[INSTRUCTION A]
Quote the saved data entries word for word from the line containing "This screenshot has" through the end of the entries, with both ends included, and omit the pictures.
[INSTRUCTION B]
Extend the speech on KPMG and state capture, starting after its last sentence.

[DOCUMENT PASSAGE]
□ □ □ □ □ □ □

You are the guardians of us as citizens, sworn to uphold ethics in the business sector, I told the Chartered Institute of Management Accountants this week. Courage is free. It has to be more action than hanging a portrait of Nelson Mandela in your reception or boardroom, or doing the CEO sleep-out, or committing to 67-whatever.

This is edited text of the speech to Chartered Institute of Management Accountants on Wednesday, 20 September 2017.

The headlines over the past few days screamed “KPMG Fighting for Survival”. I thought back to Andrew Canter, the CEO of FutureGrowth, who a year ago sparked a financial revolution. He argued that state-owned enterprises, financial controls and governance were compromised because many appointments to boards and investment committees were political and not based on competence and experience. He stood his ground even when the political Mafia mounted a frontal attack on him. That was courage.

Today we know that “state capture” is a reality. We know that many officials in our state are deeply compromised. We know that billions of rand of our tax money has been siphoned out through a corrupt nexus of business and politics.

You’re a profession established to act as the guardians of us as citizens and protect us against this pillage. You swore an oath to uphold ethics in business. Yet today a giant of your entire sector, KPMG, is in the dock of public opinion. It admits its complicity.

□ □ □ □ □ □ □

(Saved data entries)

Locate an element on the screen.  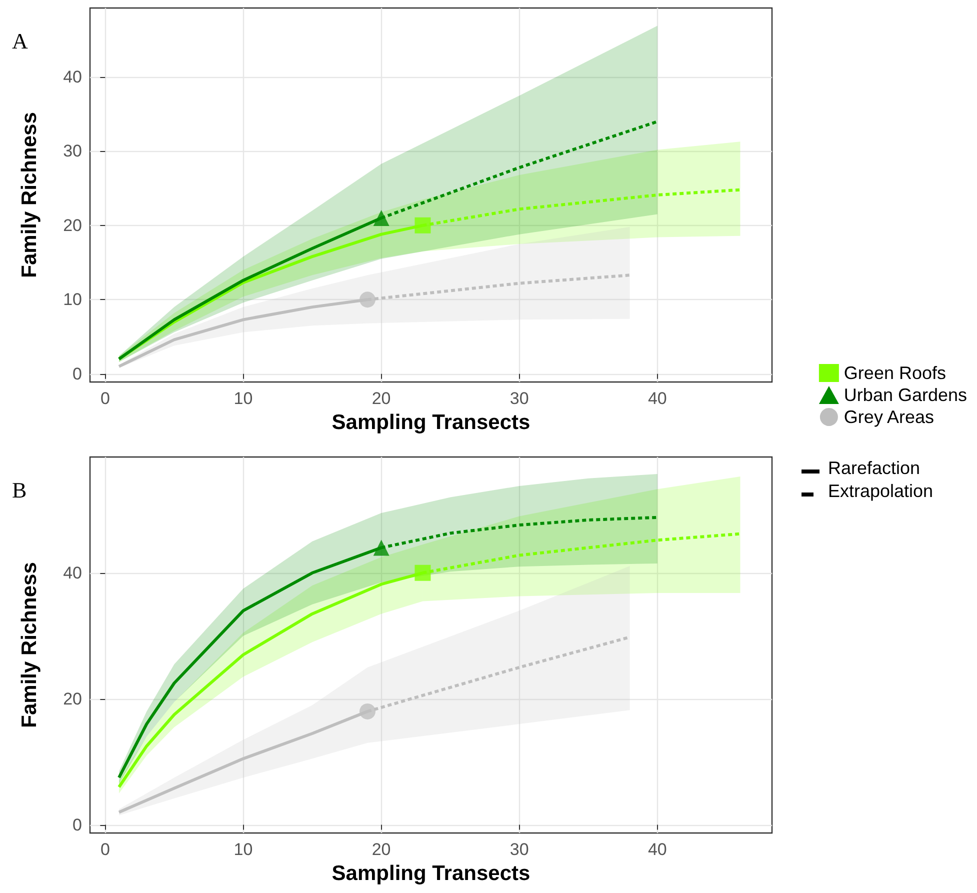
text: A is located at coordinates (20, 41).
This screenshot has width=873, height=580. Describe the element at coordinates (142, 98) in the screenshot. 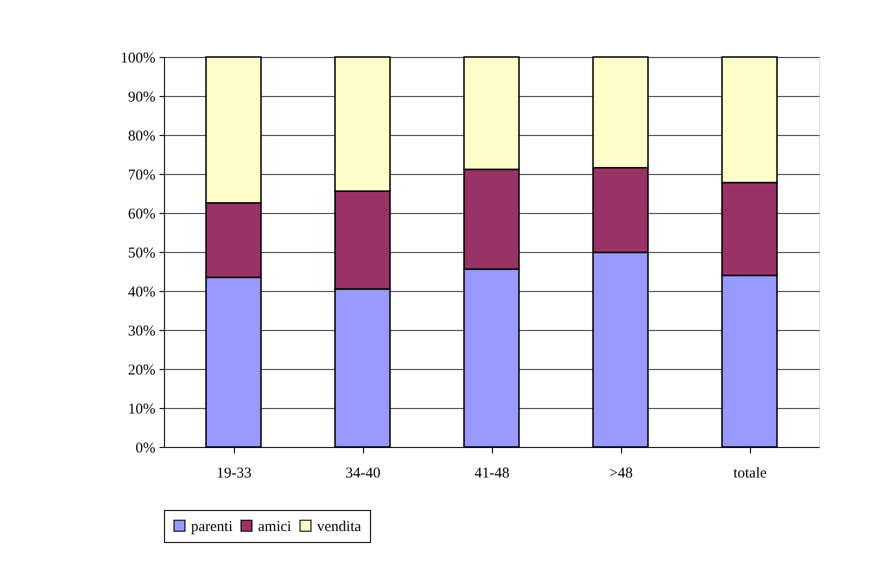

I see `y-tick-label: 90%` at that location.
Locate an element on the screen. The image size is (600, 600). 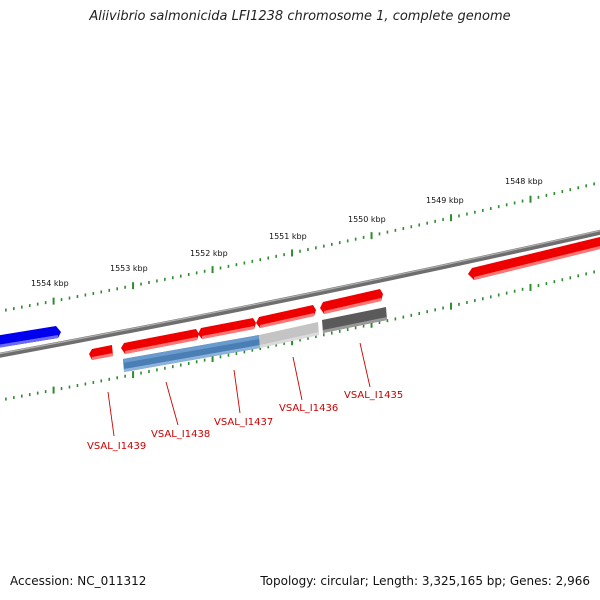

□ □ □ □ □ □ □

[EXERCISE OUTPUT A]
This screenshot has width=873, height=580. Describe the element at coordinates (142, 98) in the screenshot. 

I see `y-tick-label: 90%` at that location.
Locate an element on the screen. The image size is (600, 600). 

[EXERCISE OUTPUT B]
Unashamedly, many in your profession had a role in the weakening of our constitutional democracy and has left millions of South Africans scrambling to put food on the table for their children, with a dysfunctional state unable to deliver the most basic services to millions of others. All for 30 pieces of silver.

Look at Enron and Arthur Anderson in the US in 2001, the Parmalat crises soon after, look at the collusion of construction companies in building stadiums for the Fifa World Cup in 2010, look at the collusion of bread companies that raised prices of this basic staple food to rob the pennies of half of our population in South Africa who live in abject poverty. Who paid for all that? People who live hand to mouth. The Poor.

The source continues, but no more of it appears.